Material shown »
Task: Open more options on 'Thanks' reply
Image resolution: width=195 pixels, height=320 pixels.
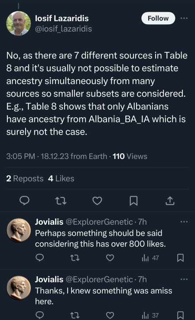Action: pyautogui.click(x=184, y=279)

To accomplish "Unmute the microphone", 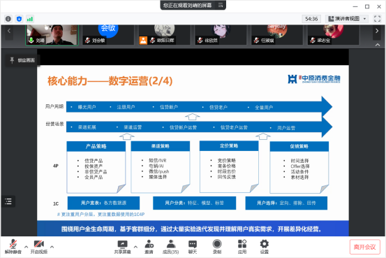I will [x=13, y=247].
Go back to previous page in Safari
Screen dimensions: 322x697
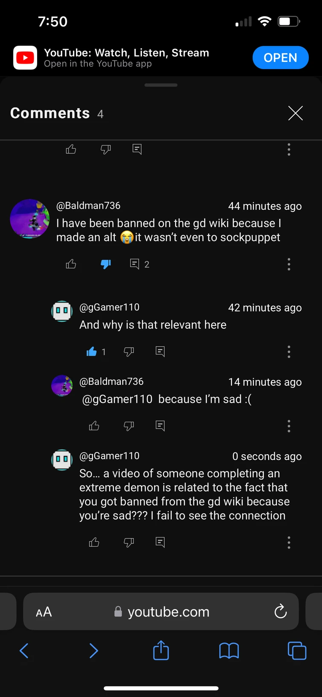point(24,651)
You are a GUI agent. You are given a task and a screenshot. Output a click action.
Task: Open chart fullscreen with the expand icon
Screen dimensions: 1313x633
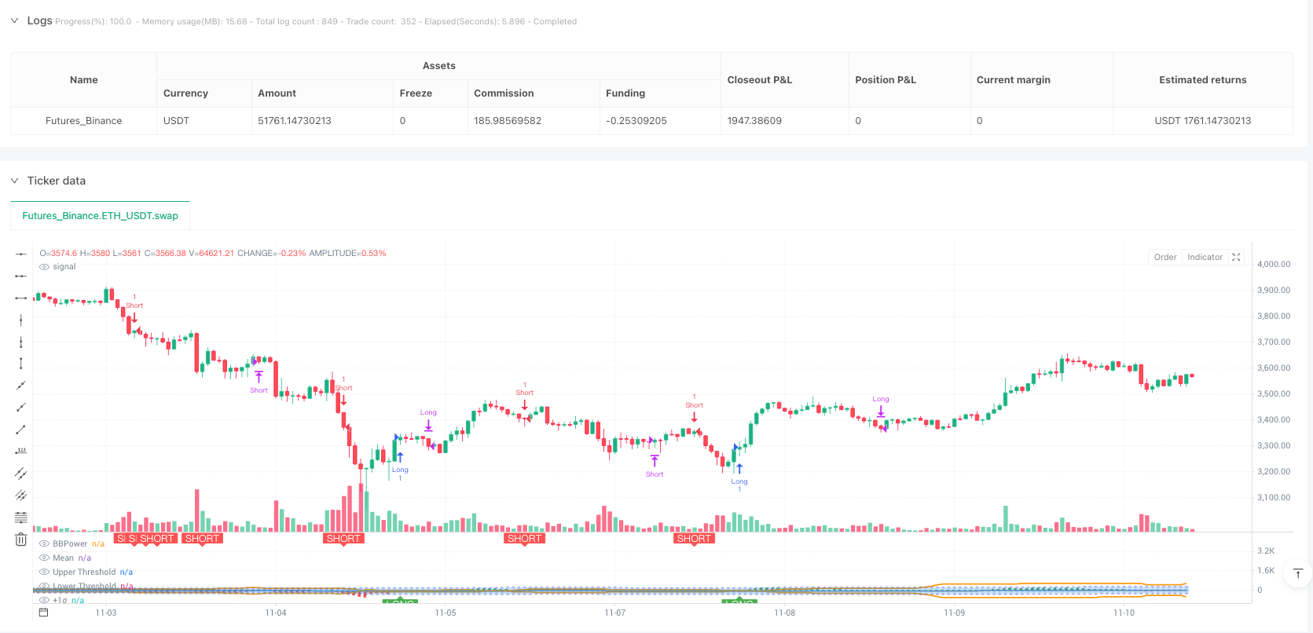(x=1236, y=258)
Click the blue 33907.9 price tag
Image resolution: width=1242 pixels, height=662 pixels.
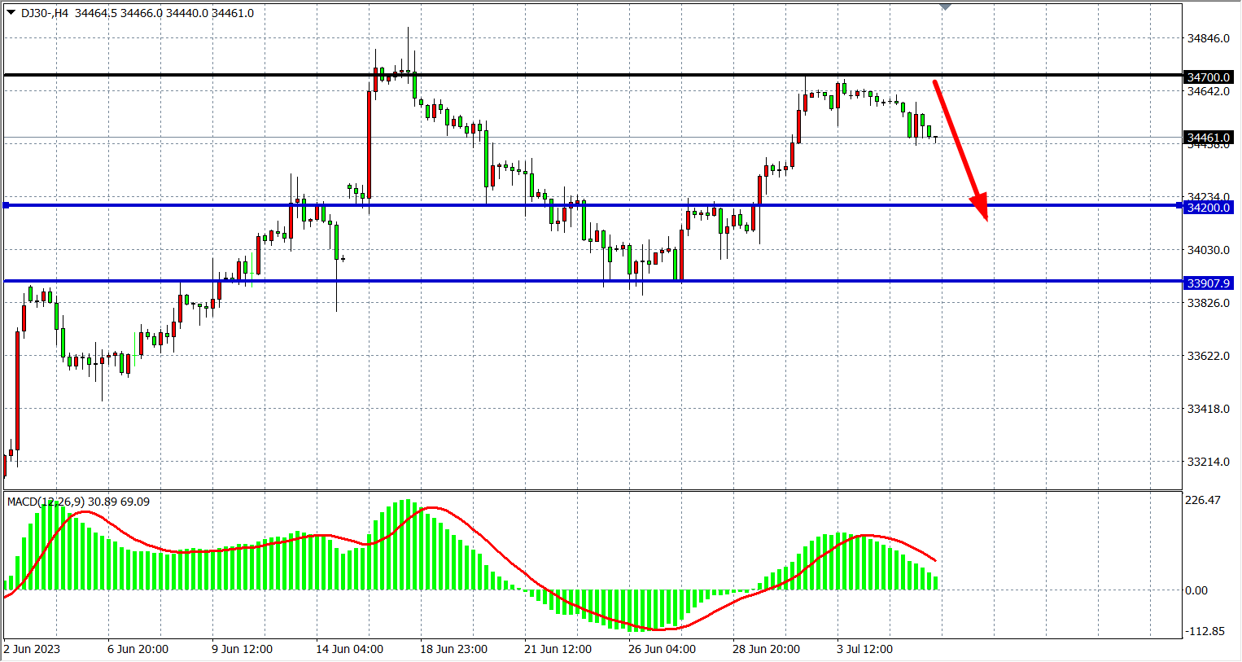coord(1208,283)
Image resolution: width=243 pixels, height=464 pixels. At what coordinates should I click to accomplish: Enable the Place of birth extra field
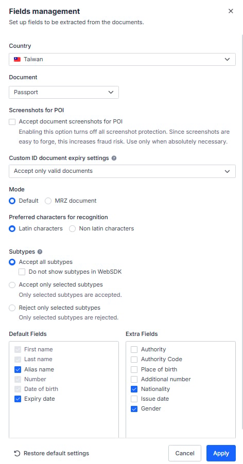(x=134, y=369)
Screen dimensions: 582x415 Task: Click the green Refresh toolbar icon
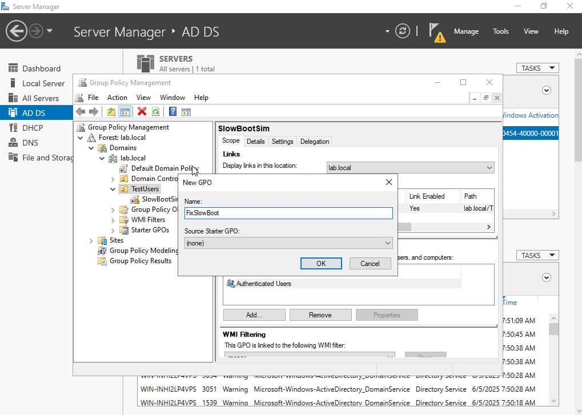[x=155, y=112]
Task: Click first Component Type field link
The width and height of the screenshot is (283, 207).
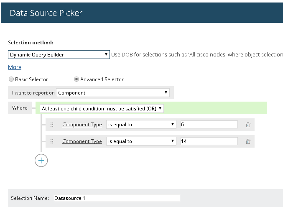Action: [82, 125]
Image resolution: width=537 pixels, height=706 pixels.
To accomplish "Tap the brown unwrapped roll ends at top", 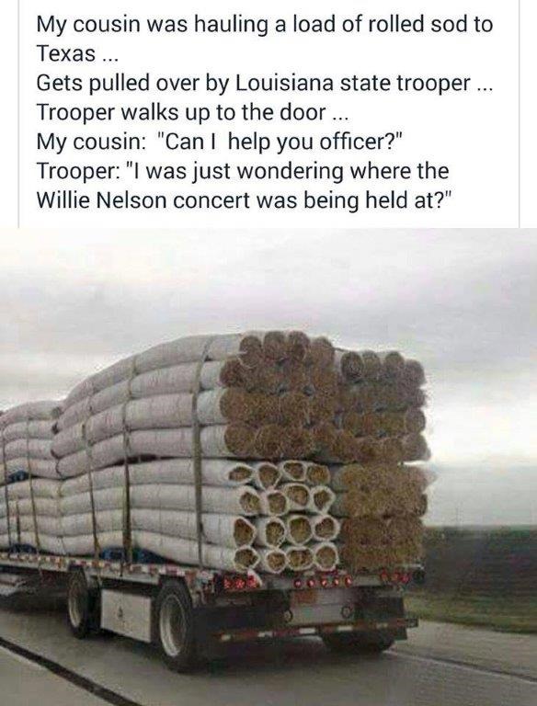I will coord(325,394).
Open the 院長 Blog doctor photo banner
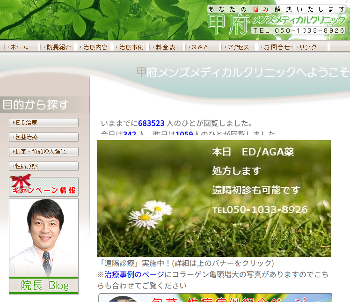Image resolution: width=350 pixels, height=302 pixels. pos(44,246)
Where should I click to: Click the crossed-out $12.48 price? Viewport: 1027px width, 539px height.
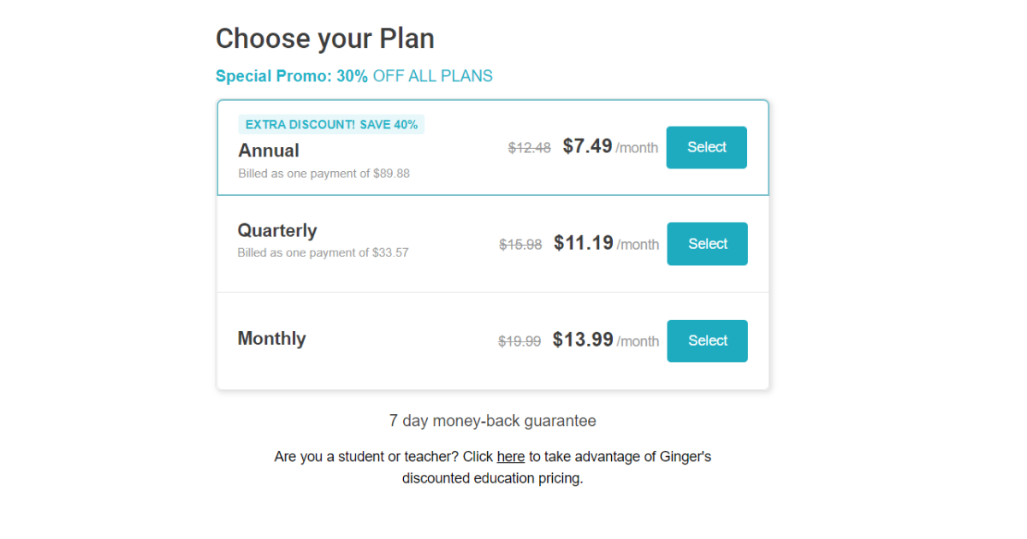pos(529,148)
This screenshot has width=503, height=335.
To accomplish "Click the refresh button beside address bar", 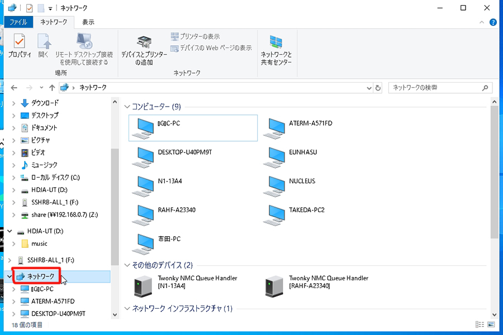I will tap(378, 88).
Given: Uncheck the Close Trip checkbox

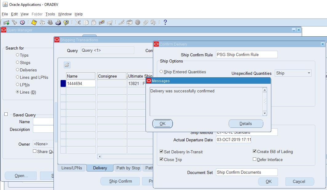Looking at the screenshot, I should coord(161,160).
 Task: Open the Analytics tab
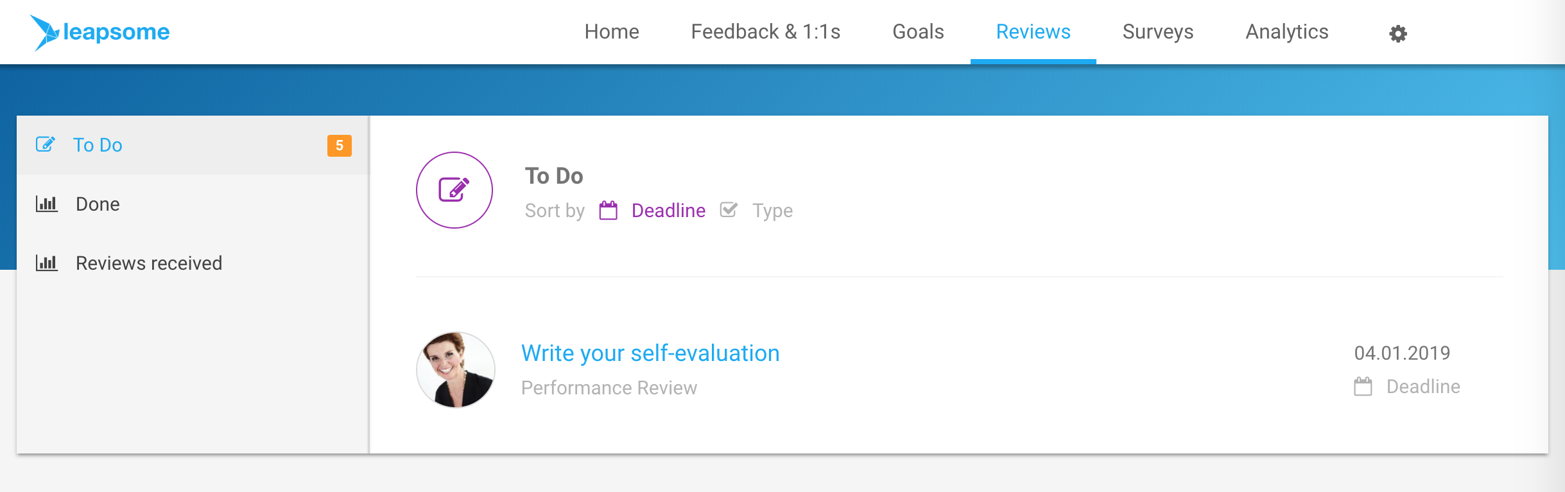(x=1287, y=31)
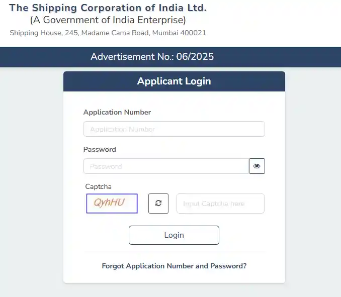Click the 'Application Number' field label
The width and height of the screenshot is (341, 297).
(117, 112)
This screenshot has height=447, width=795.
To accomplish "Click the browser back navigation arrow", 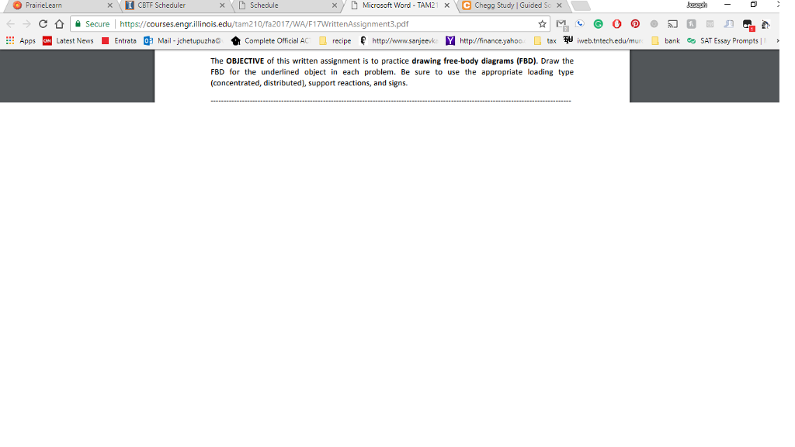I will (x=10, y=23).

Brief »
A line qualifies when it holds the word "This"; report all qualifying lines from the records above.

Written answer »
This screenshot has width=503, height=335.
This screenshot has height=447, width=795.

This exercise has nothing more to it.